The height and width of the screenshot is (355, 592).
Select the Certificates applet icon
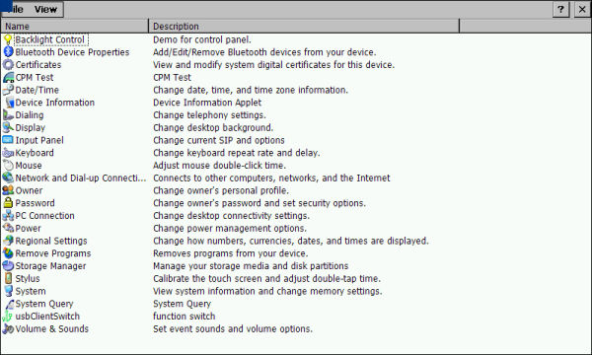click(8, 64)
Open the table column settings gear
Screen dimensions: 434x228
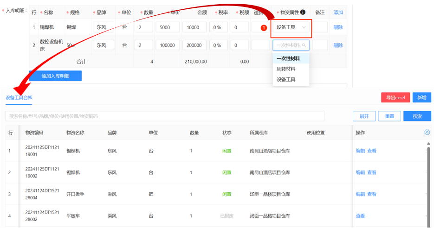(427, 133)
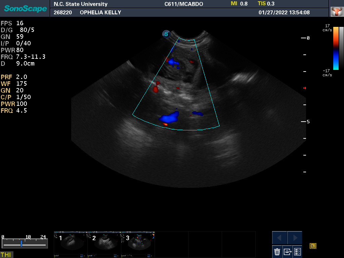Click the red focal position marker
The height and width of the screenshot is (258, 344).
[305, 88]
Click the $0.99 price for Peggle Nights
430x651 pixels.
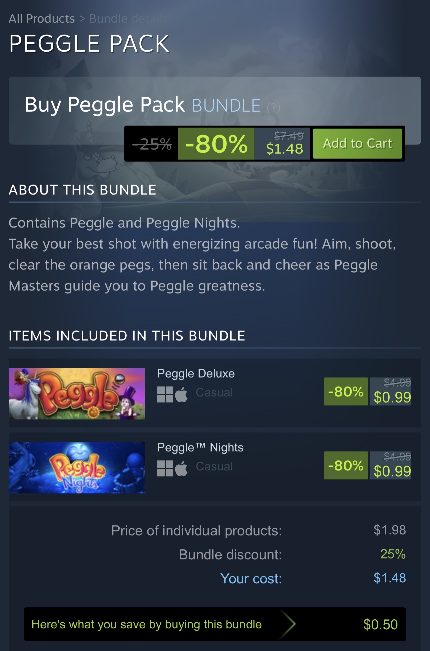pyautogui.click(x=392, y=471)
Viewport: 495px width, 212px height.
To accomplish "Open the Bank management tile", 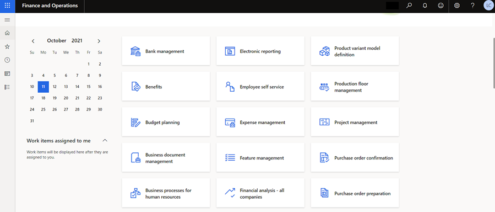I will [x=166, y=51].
...
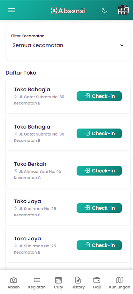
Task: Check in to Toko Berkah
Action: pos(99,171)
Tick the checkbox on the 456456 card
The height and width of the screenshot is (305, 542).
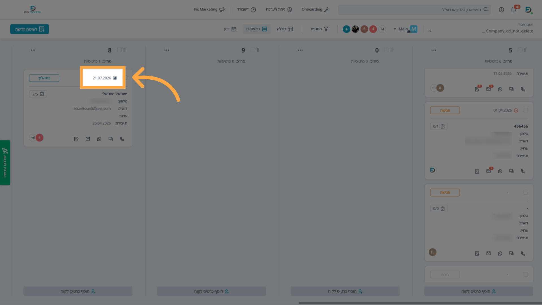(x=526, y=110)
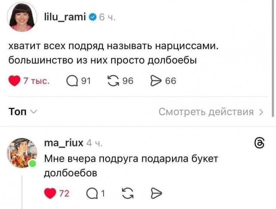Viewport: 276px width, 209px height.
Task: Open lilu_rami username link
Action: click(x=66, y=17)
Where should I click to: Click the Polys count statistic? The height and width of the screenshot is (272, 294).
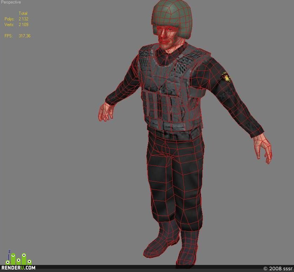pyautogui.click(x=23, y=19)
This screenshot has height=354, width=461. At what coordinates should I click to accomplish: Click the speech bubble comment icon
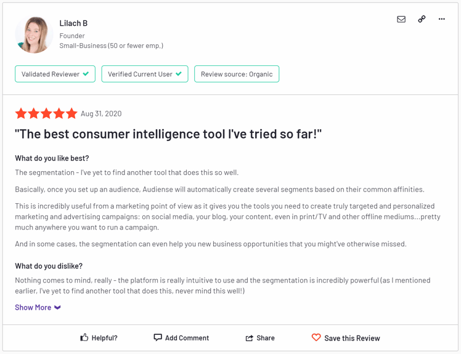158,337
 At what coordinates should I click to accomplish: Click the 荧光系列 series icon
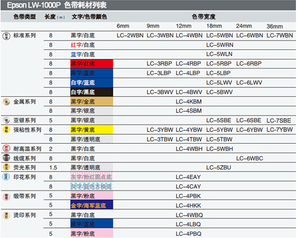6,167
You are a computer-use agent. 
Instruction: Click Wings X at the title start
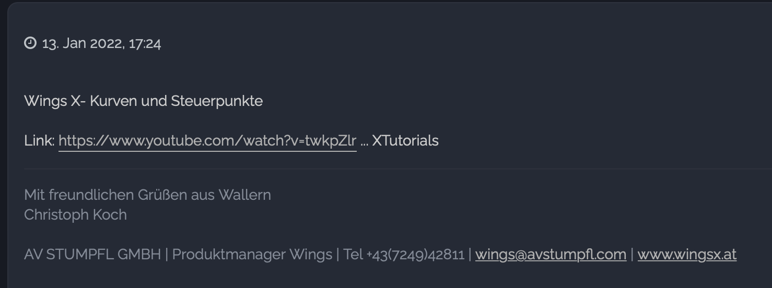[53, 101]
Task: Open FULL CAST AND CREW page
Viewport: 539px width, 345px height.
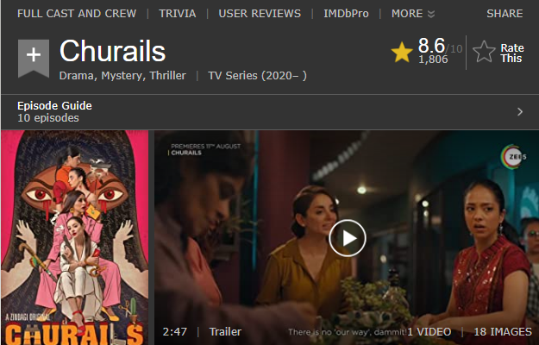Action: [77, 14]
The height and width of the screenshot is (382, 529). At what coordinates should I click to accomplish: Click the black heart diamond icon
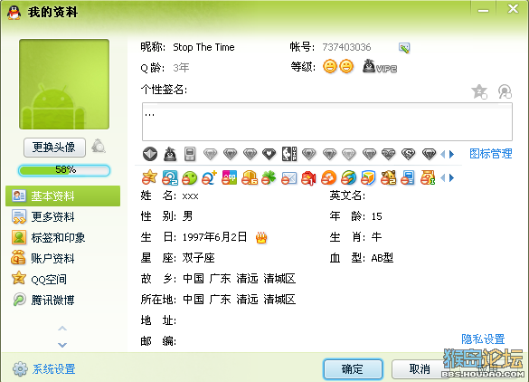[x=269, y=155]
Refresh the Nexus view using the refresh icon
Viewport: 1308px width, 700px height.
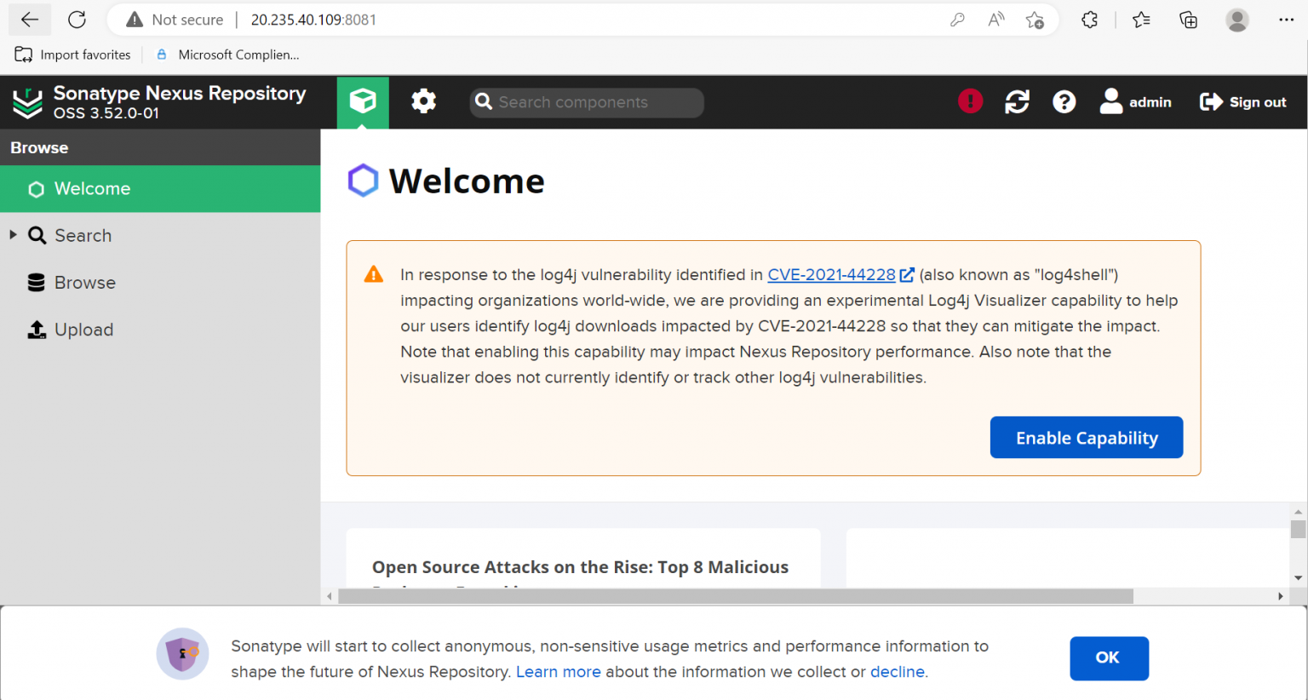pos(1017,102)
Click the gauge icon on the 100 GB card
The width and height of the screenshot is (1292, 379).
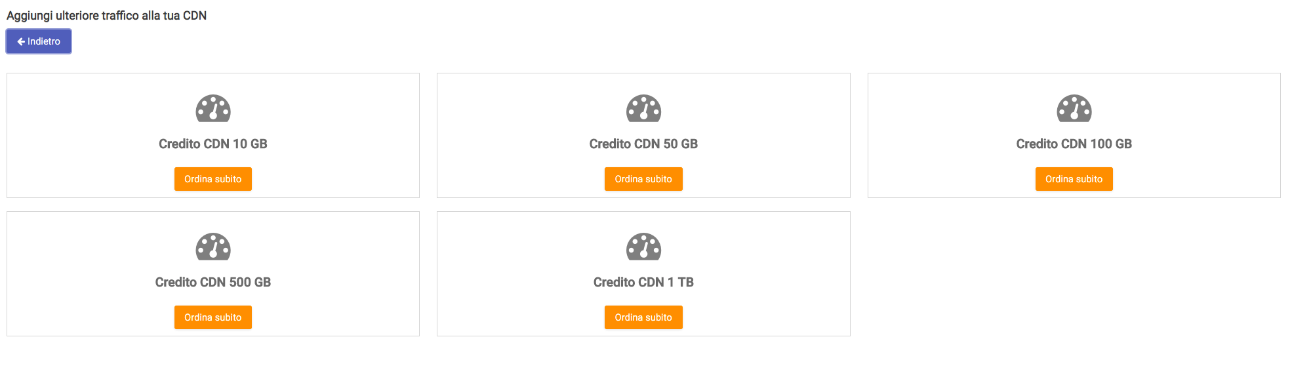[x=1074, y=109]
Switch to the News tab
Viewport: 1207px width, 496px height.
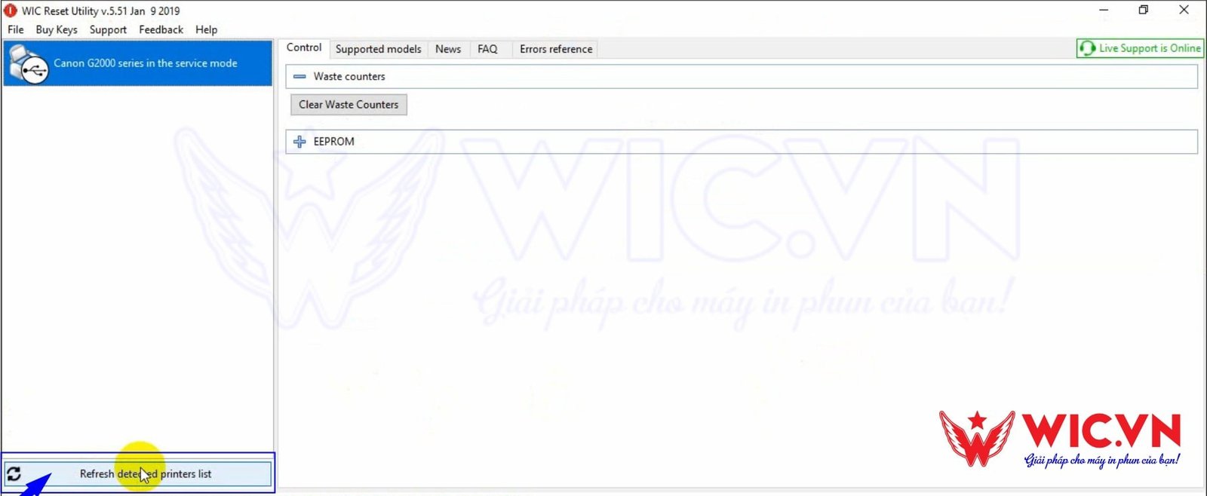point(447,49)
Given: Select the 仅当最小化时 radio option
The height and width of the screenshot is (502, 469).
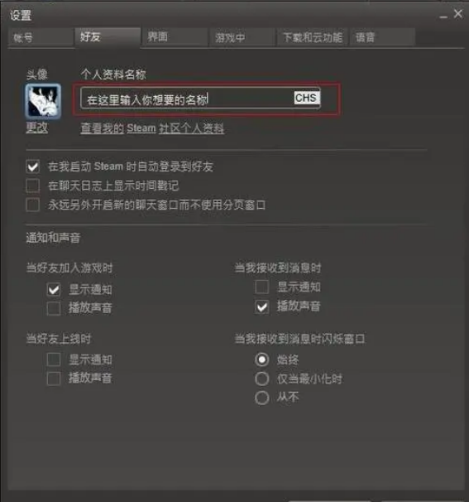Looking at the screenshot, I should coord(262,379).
--
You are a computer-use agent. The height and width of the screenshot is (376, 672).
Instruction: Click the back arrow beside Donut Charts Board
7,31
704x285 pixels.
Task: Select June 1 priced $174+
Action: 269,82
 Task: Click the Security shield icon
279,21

_What you are asked to do_
Which lines of the listing include the string "card"? Pull them out.

_Solution for this problem_
Tick the checkbox on the 456456 card
Click the gauge icon on the 100 GB card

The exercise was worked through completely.